+++ Passage given

Thursday, August 17, 2017 by Elizabeth Pagano

City Council will hold its regular meeting again today, and here are the things we have our eye on. In the interest of space, we’ve decided not to post the entire agenda. The Office of the City Clerk posts a copy on its website, here.

14. Approve second and third reading of an ordinance relating to special events and high capacity event venues, repealing and replacing City Code Chapter 14-8 relating to right-of-way closures for special events and neighborhood block parties, amending requirements for temporary food establishments during a special event, repealing City Code Section 14-6-3 relating to closures for a street festivity, amending City Code Chapter 9-2 relating to 24-hour live music and multi-day special event permits; and creating offenses and establishing penalties.

Monitor’s Take: No, it’s not a ghost. The Special Events Ordinance is alive and walks among us, four years later. If you need a refresher on where things stand, here’s our recap of the rundown given to Council earlier this month.

16. Approve an ordinance amending the Fiscal Year 2016-2017 Office of Real Estate Services Capital Budget (Ordinance No. 20160914-002) to increase appropriations by $121,850,000 for the Planning and Development Center acquisition, for a total appropriation of $122,500,000. Related to Items #16 and #17.

17. Authorize negotiation and execution of all documents and instruments necessary or desirable to purchase in fee simple 5.164 acres and improvements out of Lot 3F Austin Mall located at the southwest corner of Middle Fiskville Road and Highland Mall Boulevard at the Austin Community College Highland Mall Campus in Austin, Travis County, Texas, from Highland PDC, LLC, in an amount not to exceed $122,500,000, including closing costs (District 4). Related to Items #16 and #18.

18. Approve a resolution declaring the City of Austin’s official intent to reimburse itself from proceeds of certificates of obligation to be issued for expenditures in the total amount of $121,850,000 for the Planning and Development Center acquisition. Related to Items #16 and #17.

Monitor’s Take: Sure, $122 million is a lot of money. But that’s how much the city might spend to build a new home for the Planning and Development Center (the land is currently a five-acre Highland Mall parking lot). According to the Austin-American Statesman, the fiscally conservative Council Member Ellen Troxclair supports the buy, so, despite the hefty price tag, this seems like it might be fairly uncontroversial?

19. Approve a resolution approving the 2018 list of proposed events and number of days requiring full closure of Republic Square Park to the general public, as required under the Parkland Improvement, Management, and Operations Agreement.

++++++
+++ Collected data

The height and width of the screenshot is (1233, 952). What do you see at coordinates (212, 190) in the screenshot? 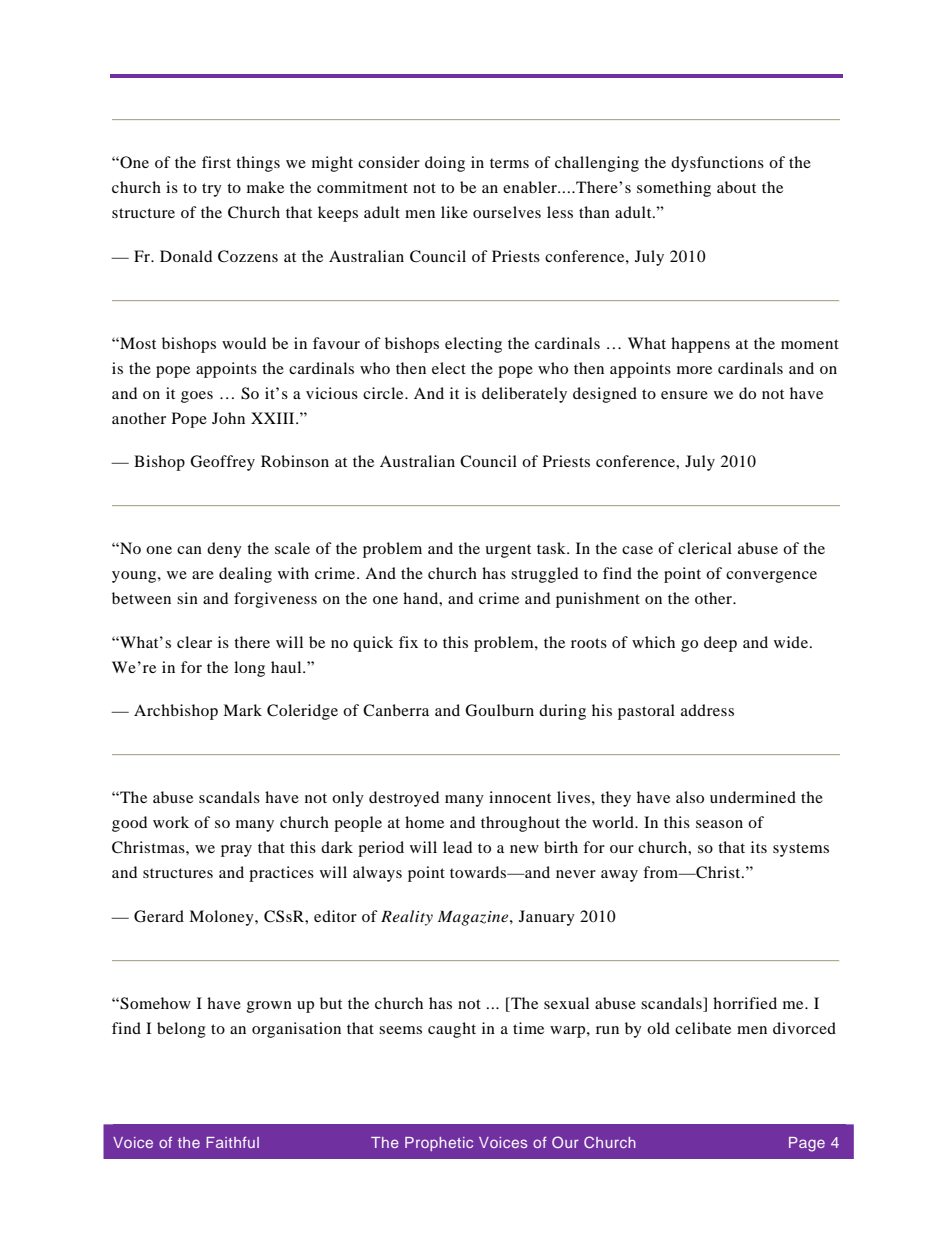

++++++

Exercises to complete
1 > In the Austin City Council agenda preview, what is the total appropriation for the Planning and Development Center acquisition?
2 > Copy out everything in the Austin City Council agenda preview from "City Council will" down to "its website, here.".
3 > Pick up the Austin City Council agenda preview after its last item and keep writing it.

Outputs by task
1 > $122,500,000.

2 >
City Council will hold its regular meeting again today, and here are the things we have our eye on. In the interest of space, we’ve decided not to post the entire agenda. The Office of the City Clerk posts a copy on its website, here.

3 >
Monitor’s Take: Republic Square is getting a revamp, and we’re here for the newly info-rich presentation about what that entails. At the moment the city is asking the park be closed to the public for 20 days for private or ticketed events.

51. Approve a resolution relating to housing cooperatives.

Monitor’s Take: This resolution would allow cooperatives to be official affordable housing, making them eligible for the Down Payment Assistance Program, the Rental Housing and Development Assistance Program and the Acquisitions and Development Homeownership Program and allow co-ops to be candidates for any “city resources and funding sources available to affordable housing developments.”

52. Approve a resolution creating a task force to analyze and provide recommendations on the Aquatic Master Plan.

Monitor’s Take: That was quick! Last week, Council voted to postpone the fairly controversial Aquatic Master Plan and form this task force to take a look at the report and offer up some recommendations. The master plan was in the works for a long time, so it will be interesting to see what new blood makes of it.

53. Approve a resolution relating to a citizens’ task force on displacement issues.

55. Approve a resolution relating to a gentrification, displacement, and mapping community vulnerability study.

Monitor’s Take: So, these two items would theoretically work in concert to address the issue of displacement in the city due to gentrification. Skeptical that this is something that a task force or study can fix? You aren’t the only one.

54. Approve a resolution relating to legal actions that concern housing discrimination based on source of income.

Monitor’s Take: Once again, Austin is poised to sue the state of Texas. This time, it’s over a state law that invalidates our 2014 source-of-income ordinance. According to the resolution, sponsored by Council Member Greg Casar, the state legislation “interferes with the City’s moral and legal responsibility to protect our residents from housing discrimination.”

56. Approve a resolution initiating amendments to the regulating plan for the Plaza Saltillo Transit-Oriented Development (TOD) Station Area relating to the density bonus program and directing the City Manager to process the amendments and to explore the feasibility of creating a new affordability density bonus program category in all TOD station areas.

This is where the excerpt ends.